Why Can't Strings Be Mutable in Java and .Net

Why can't strings be mutable in Java and .NET?

According to Effective Java, chapter 4, page 73, 2nd edition:

"There are many good reasons for this: Immutable classes are easier to
design, implement, and use than mutable classes. They are less prone
to error and are more secure.

[...]

"Immutable objects are simple. An immutable object can be in
exactly one state, the state in which it was created. If you make sure
that all constructors establish class invariants, then it is
guaranteed that these invariants will remain true for all time, with
no effort on your part.

[...]

Immutable objects are inherently thread-safe; they require no synchronization. They cannot be corrupted by multiple threads
accessing them concurrently. This is far and away the easiest approach
to achieving thread safety. In fact, no thread can ever observe any
effect of another thread on an immutable object. Therefore,
immutable objects can be shared freely

[...]

Other small points from the same chapter:

Not only can you share immutable objects, but you can share their internals.

[...]

Immutable objects make great building blocks for other objects, whether mutable or immutable.

[...]

The only real disadvantage of immutable classes is that they require a separate object for each distinct value.

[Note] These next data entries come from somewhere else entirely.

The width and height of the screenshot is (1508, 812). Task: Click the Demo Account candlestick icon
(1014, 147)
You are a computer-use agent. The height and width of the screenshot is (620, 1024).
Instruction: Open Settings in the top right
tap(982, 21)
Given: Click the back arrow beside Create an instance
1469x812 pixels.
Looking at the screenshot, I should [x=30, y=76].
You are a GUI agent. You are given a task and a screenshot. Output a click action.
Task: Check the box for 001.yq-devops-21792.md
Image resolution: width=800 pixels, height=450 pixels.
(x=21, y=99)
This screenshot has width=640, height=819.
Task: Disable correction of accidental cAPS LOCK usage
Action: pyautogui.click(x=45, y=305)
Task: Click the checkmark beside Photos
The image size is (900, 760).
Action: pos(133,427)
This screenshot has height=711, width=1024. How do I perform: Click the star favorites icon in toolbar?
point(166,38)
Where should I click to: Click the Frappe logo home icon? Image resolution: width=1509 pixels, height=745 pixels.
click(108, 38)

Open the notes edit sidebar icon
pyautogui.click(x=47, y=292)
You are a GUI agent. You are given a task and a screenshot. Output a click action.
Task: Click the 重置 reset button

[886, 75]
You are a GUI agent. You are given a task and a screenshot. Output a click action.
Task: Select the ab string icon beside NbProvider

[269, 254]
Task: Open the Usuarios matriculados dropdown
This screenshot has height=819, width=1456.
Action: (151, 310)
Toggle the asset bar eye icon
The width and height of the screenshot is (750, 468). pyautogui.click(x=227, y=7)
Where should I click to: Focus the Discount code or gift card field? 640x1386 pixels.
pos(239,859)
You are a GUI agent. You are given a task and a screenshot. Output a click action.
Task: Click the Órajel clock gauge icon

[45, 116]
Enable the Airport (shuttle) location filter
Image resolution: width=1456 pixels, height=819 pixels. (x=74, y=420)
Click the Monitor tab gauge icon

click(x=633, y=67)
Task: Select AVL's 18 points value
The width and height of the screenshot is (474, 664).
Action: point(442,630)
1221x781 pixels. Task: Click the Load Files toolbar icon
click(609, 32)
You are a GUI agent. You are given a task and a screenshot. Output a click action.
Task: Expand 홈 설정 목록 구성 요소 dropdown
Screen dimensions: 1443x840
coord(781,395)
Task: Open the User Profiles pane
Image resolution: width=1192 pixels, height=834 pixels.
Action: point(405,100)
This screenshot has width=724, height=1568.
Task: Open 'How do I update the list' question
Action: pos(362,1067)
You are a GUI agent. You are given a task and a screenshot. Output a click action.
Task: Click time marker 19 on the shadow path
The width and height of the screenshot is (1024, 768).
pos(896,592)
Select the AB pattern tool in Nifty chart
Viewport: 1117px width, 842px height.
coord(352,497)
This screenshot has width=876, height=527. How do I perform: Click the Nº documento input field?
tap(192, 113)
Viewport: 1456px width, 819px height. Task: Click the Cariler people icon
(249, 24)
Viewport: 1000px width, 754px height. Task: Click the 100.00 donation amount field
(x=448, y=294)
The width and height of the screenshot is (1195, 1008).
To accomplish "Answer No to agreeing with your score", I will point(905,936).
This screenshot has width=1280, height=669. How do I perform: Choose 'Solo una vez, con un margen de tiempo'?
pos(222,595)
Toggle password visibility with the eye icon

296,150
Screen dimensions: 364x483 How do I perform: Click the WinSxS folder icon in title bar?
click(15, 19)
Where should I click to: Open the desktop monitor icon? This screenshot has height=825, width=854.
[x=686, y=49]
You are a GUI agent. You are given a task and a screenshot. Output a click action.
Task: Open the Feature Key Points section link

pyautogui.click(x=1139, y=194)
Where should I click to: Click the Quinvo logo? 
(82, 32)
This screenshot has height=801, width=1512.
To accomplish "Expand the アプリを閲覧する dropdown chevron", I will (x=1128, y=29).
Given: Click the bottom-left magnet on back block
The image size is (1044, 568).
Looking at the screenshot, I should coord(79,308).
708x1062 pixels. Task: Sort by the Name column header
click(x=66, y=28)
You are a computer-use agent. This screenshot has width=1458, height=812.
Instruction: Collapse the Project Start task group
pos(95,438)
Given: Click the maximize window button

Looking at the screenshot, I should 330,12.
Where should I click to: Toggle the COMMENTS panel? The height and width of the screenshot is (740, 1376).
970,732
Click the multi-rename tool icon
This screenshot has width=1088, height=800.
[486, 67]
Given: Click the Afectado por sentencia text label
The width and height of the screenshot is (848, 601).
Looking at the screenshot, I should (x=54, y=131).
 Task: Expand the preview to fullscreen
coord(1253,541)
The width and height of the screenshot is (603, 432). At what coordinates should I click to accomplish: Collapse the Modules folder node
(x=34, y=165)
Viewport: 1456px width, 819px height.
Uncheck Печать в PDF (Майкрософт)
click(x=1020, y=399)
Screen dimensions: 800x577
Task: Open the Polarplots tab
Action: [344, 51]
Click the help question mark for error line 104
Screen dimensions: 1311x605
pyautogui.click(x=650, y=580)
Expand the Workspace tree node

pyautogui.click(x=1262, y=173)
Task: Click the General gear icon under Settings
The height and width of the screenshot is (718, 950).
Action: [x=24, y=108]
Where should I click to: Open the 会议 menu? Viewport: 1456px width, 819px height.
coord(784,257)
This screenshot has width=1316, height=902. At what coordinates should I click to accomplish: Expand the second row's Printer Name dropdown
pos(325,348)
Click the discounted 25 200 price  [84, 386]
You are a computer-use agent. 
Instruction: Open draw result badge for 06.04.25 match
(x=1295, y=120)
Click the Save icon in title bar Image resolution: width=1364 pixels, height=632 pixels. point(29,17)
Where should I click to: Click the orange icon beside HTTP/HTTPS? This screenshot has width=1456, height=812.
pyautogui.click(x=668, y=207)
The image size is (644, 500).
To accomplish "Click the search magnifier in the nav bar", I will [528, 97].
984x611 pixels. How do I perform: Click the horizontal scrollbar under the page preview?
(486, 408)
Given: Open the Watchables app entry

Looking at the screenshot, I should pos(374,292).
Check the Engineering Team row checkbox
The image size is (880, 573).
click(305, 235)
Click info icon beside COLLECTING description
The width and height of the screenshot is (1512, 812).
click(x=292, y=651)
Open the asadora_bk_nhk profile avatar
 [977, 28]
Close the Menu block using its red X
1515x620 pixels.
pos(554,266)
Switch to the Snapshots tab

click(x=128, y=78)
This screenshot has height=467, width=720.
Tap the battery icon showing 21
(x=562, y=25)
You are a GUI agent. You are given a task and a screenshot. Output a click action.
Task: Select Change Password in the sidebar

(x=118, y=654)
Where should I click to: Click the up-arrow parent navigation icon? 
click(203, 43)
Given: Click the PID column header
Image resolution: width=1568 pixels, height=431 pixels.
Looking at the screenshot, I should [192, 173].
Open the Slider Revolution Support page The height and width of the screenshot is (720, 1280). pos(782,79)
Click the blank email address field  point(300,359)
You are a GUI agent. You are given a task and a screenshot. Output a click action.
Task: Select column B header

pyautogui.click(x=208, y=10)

Why are strings immutable in many programming languages?

Immutable types are a good thing generally:

  • They work better for concurrency (you don't need to lock something that can't change!)
  • They reduce errors: mutable objects are vulnerable to being changed when you don't expect it which can introduce all kinds of strange bugs ("action at a distance")
  • They can be safely shared (i.e. multiple references to the same object) which can reduce memory consumption and improve cache utilisation.
  • Sharing also makes copying a very cheap O(1) operation when it would be O(n) if you have to take a defensive copy of a mutable object. This is a big deal because copying is an incredibly common operation (e.g. whenever you want to pass parameters around....)

As a result, it's a pretty reasonable language design choice to make strings immutable.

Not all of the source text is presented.